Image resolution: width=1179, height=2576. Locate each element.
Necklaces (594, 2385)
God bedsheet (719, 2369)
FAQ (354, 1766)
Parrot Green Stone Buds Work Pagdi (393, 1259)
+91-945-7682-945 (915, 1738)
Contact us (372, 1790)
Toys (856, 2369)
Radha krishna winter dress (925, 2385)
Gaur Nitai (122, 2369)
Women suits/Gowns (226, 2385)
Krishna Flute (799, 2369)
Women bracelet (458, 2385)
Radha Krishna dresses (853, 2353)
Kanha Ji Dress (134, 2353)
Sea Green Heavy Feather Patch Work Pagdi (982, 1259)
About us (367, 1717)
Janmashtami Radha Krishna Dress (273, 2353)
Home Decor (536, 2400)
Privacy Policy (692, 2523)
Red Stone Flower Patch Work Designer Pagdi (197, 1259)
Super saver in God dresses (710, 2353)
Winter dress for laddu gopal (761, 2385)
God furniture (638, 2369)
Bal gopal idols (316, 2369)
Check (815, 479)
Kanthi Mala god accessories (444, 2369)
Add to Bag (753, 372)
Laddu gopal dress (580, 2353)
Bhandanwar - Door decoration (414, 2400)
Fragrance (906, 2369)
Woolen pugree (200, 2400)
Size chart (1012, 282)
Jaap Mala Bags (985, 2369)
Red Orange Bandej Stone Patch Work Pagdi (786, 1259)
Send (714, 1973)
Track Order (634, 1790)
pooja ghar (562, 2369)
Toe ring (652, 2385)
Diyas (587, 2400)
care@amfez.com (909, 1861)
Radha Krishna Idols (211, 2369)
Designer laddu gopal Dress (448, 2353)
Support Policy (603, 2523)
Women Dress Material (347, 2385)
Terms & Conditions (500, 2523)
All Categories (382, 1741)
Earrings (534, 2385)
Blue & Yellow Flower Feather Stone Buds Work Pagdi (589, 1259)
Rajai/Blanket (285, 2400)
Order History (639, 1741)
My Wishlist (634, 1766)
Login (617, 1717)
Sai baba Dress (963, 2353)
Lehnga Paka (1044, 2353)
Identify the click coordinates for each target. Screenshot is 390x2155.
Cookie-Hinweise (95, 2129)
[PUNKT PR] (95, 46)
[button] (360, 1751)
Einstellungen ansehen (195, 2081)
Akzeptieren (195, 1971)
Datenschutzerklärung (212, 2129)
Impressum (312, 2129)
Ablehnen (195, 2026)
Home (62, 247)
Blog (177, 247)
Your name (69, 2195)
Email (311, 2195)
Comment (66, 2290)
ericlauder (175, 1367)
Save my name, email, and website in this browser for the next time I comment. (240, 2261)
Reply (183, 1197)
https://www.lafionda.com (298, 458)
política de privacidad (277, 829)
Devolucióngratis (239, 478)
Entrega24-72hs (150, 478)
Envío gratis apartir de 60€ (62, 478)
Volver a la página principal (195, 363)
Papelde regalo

## Exercise
The required output is each line from the one with "Datenschutzerklärung (212, 2129)" through the end of the material above, repeated exactly with both ends included.

## Answer box
Datenschutzerklärung (212, 2129)
Impressum (312, 2129)
Ablehnen (195, 2026)
Home (62, 247)
Blog (177, 247)
Your name (69, 2195)
Email (311, 2195)
Comment (66, 2290)
ericlauder (175, 1367)
Save my name, email, and website in this browser for the next time I comment. (240, 2261)
Reply (183, 1197)
https://www.lafionda.com (298, 458)
política de privacidad (277, 829)
Devolucióngratis (239, 478)
Entrega24-72hs (150, 478)
Envío gratis apartir de 60€ (62, 478)
Volver a la página principal (195, 363)
Papelde regalo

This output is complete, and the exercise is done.